We are told that he was at that point banned from heaven and took 1/3 of the angels with him.
In that moment God’s creation went from a paradise of perfection to a wasteland of horror.
When Adam sinned, what was his very first action?
He clothed himself.
Why?
He had not minded or even noticed his nakedness until suddenly he was alienated and his first recourse was to cover up.
Even those weeds in nature are a result of the curse God put on nature in response to that first sin – to be a constant reminder of the alienation sin brings.
And here’s the thing.
Much as we would like to beg to differ, the truth is, we can’t do a single thing about it.

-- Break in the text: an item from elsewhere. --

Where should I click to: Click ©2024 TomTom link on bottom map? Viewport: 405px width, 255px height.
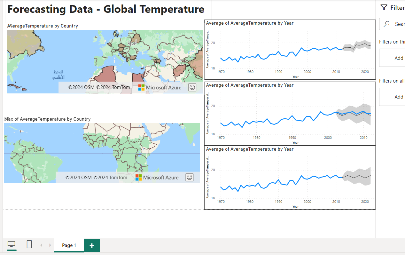(110, 177)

In fact, it is almost like the harder we try, the worse it gets.
The moment I determine never to get mad or be ugly with my wife again, she tosses my favorite old tennis shoes or objects to my leaving a dirty bathroom; I’m forced to respond and BAM! Alienation!
It seems like it’s been going on forever and it seems like it will continue forever.
But guess what?
NO IT WILL NOT!
It will not.
And this wonderful book of Ephesians that we are going to study will help explain how it will eventually end.
The primary purpose of this book is to address this ugly problem of alienation.
Look again at 1:9 9) making known to us the mystery of his will, according to his purpose, which he set forth in Christ 10) as a plan for the fullness of time, to unite (head up, sum up, bring together) all things in him, things in heaven and things on earth.
God has a plan and a purpose for his creation.
It hadn’t been much understood up to the time of Paul, but here is revealed the mystery of his will and his ultimate purpose – to unite everything – everything on earth and even everything in heaven, in the spiritual realm – to unite them all in Christ.
Get rid of the wasteland and get everything turned right side up again.
What is the mystery of God’s will set forth in Christ?
It is to harmonize everything on earth and in heaven in Him – to bring it back into conformity with His will – to reconcile, to correct, to fix and to re-orchestrate.
And here’s the really great thing.
We – you and I, anyone who is a believer – are part of the plan!
You see, we are very prone to see our salvation in very personal terms.
God has saved me so that I can go to heaven.
I can tell you, when I first accepted the Lord, that was the goal.
But this book puts our lives in a much larger context.
It shows how our salvation isn’t so much about us as it is about Him.